I hope that my responses have reassured my noble friends and other noble Lords that the Government’s approach is appropriate and provides the necessary protections, and that my noble friends will not press their amendments.
My Lords, the noble Lord, Lord Markham, rumbled me early on in his comments when he worked out that these were probing amendments; that is what they were intended to be. The group is disparate—I did not author it; it was what we were handed. It has been useful because it has enabled me to hear from the Minister how she sees the regulatory arrangements working as far as distribution is concerned, and the extent of the regulator’s flexibility.
I did not make this observation in my opening remarks but I think—the Minister covered this point—that the “state of the game” report will be critical when the regulator gets to grips with the distribution. The distribution of the revenues will be most important, because that is designed to make the game sustainable, to make sure that clubs do not go into administration, that we do not have clubs paying more than they actually earn in revenues, and so that clubs do not get to the point where they cannot properly trade. That is the most important thing for me.

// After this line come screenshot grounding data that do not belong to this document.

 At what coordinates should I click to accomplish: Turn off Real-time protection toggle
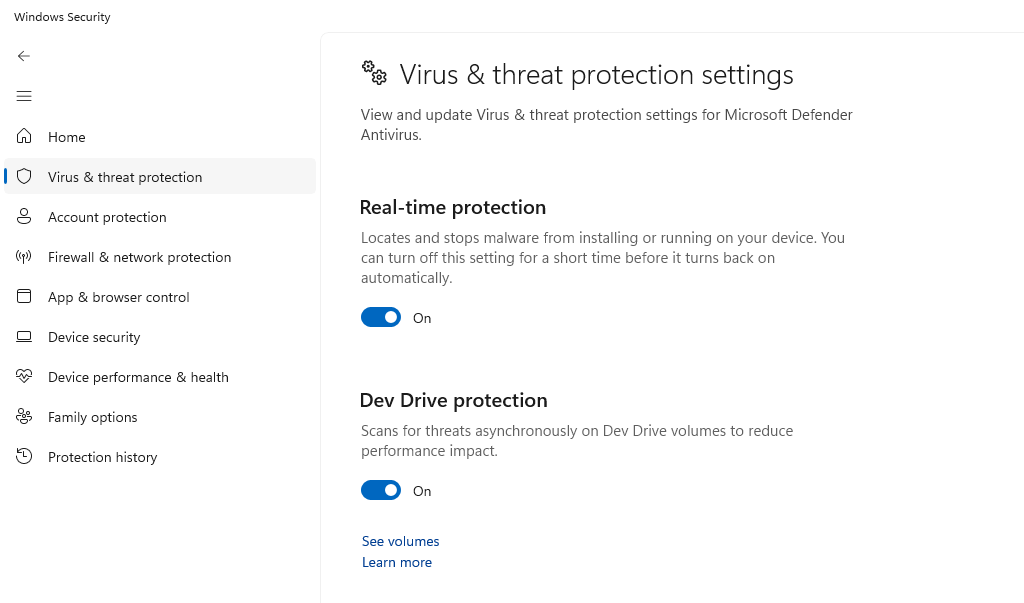(381, 317)
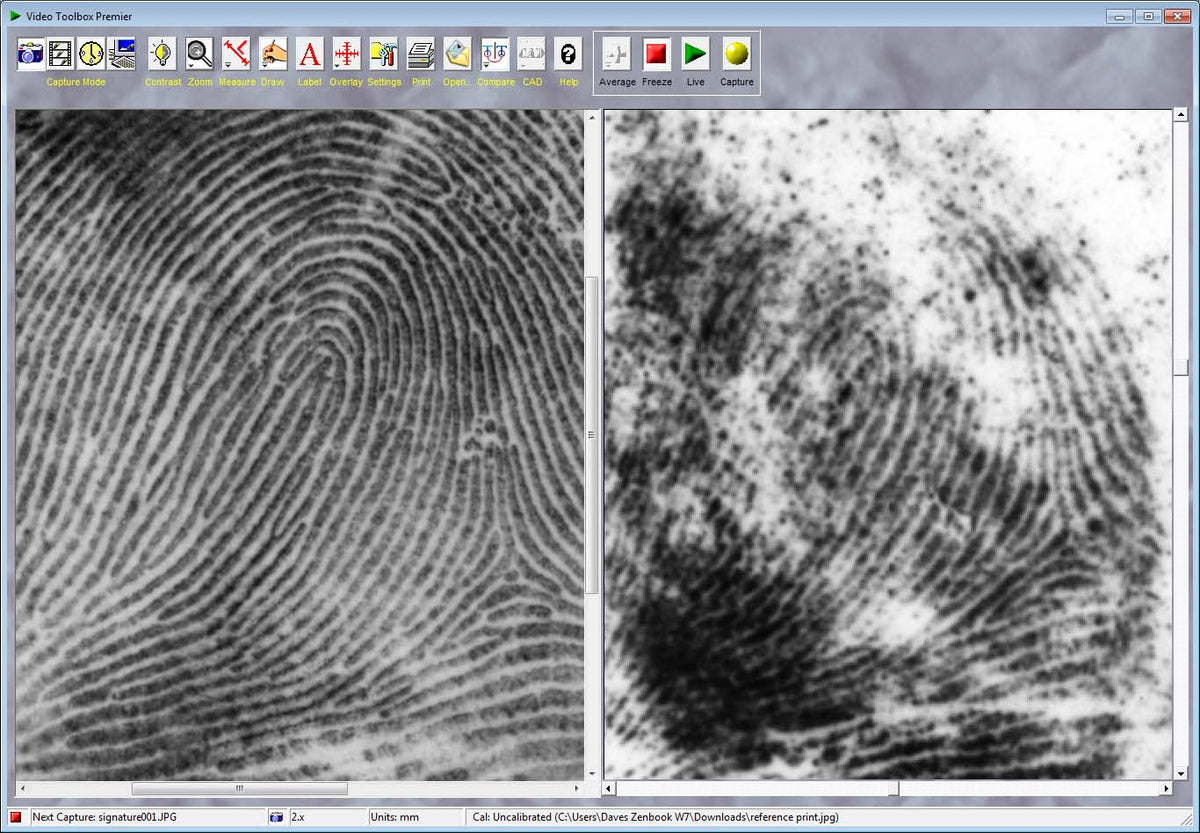Print the current image
1200x833 pixels.
[x=421, y=54]
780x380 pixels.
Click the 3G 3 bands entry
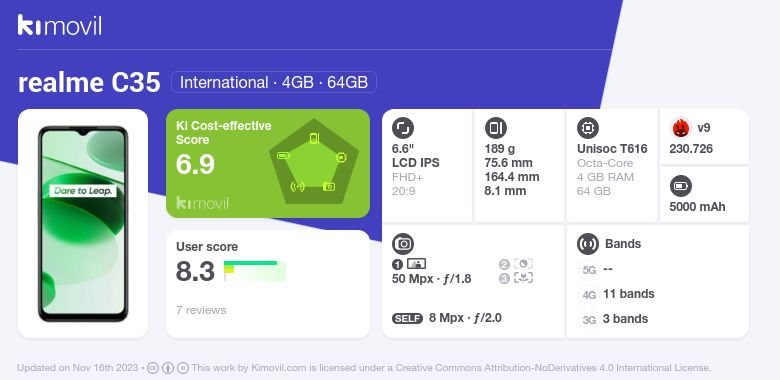tap(614, 319)
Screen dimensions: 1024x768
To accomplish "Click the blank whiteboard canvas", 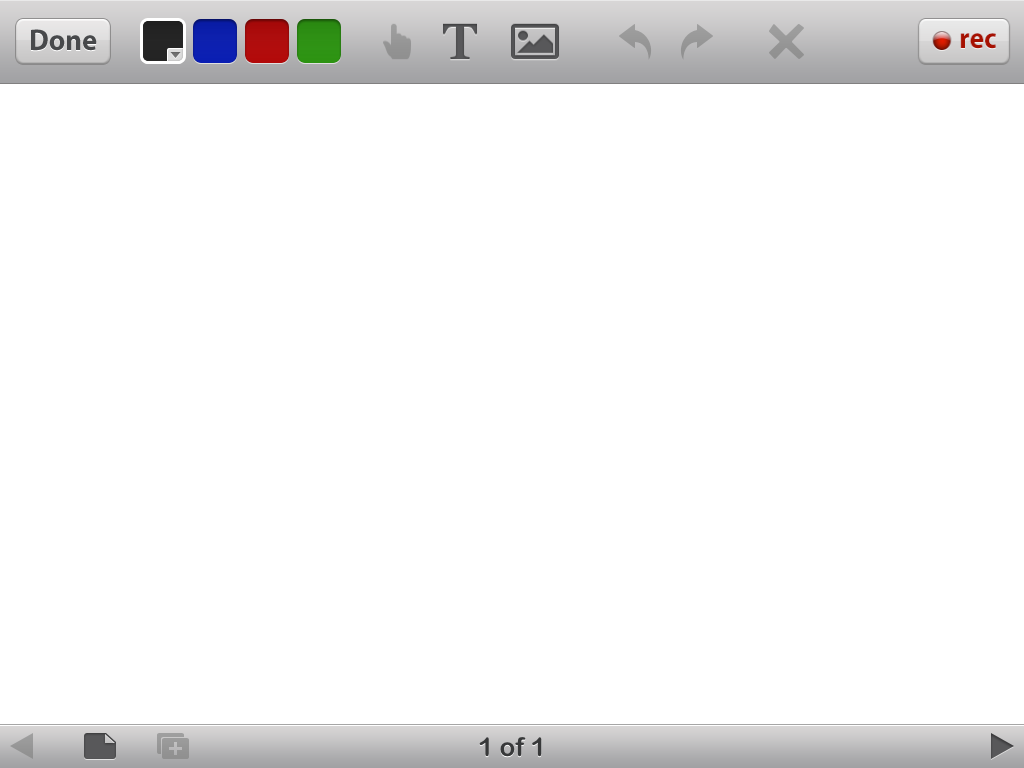I will pos(512,400).
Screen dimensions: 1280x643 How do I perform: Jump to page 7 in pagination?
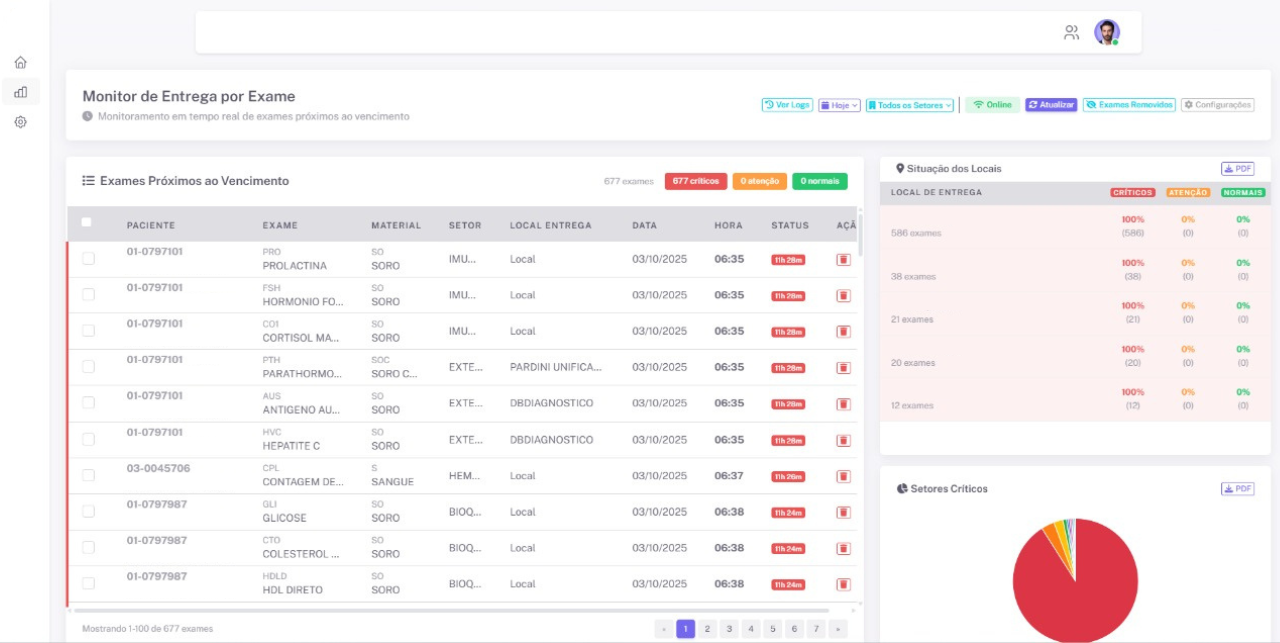coord(816,629)
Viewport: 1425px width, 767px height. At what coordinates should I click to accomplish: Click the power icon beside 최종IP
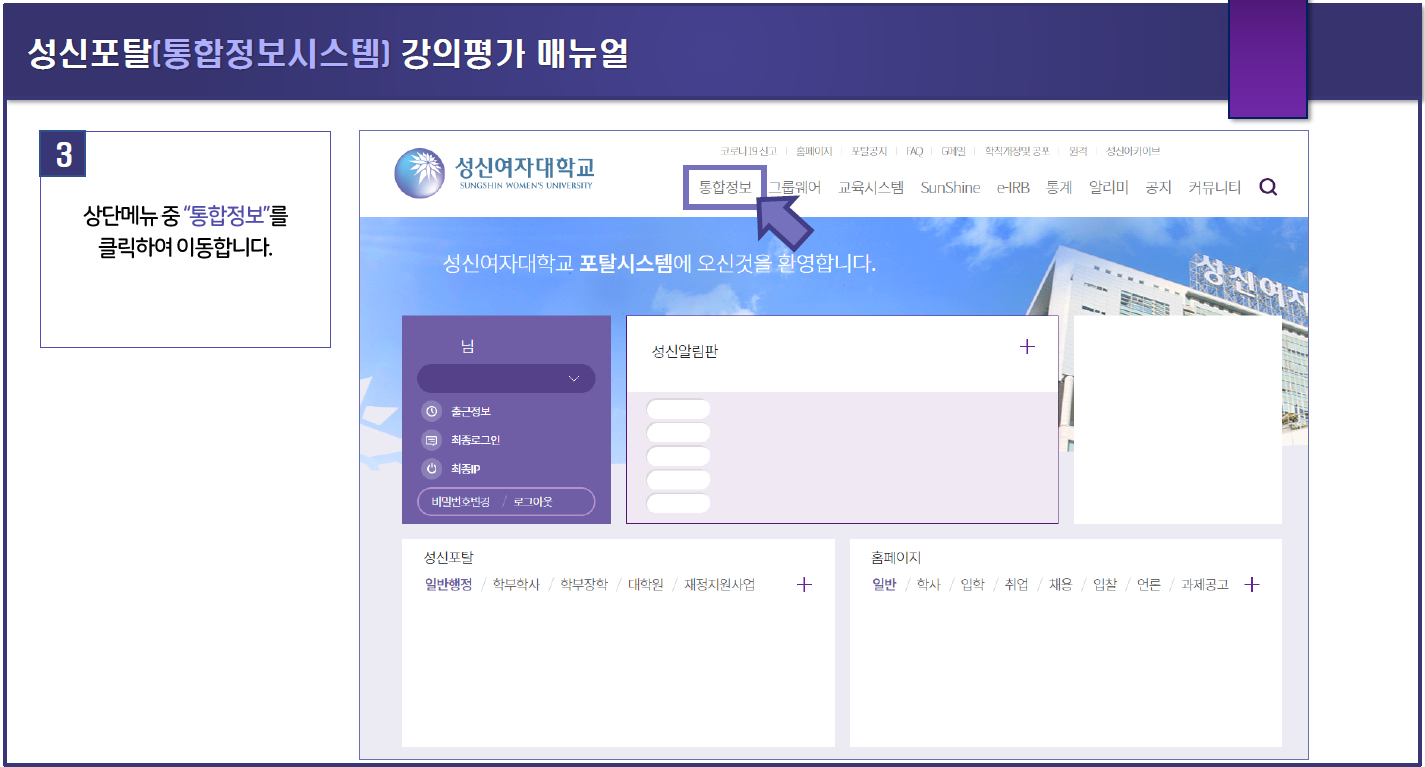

Although I appreciate that my amendments would appear to some to be a bit of regulatory overkill, I think the point was made that we need to make sure that the regulator can do its job properly. The Premier League should not be at all threatened by the powers that the regulator has. Given the amount of money there is in the game and the continuing success of the Premier League—and, for that matter, the Championship —the regulator should be able to get our national game to the point where it is much more financially in balance and there are not the big gaps and distortions in revenue distribution throughout the pyramid.
I thank the Minister for what she said. Obviously, I shall study it very carefully. I think it unlikely that I shall return to these issues on Report, but obviously I will look at it very carefully before we come to that point. I beg leave to withdraw the amendment.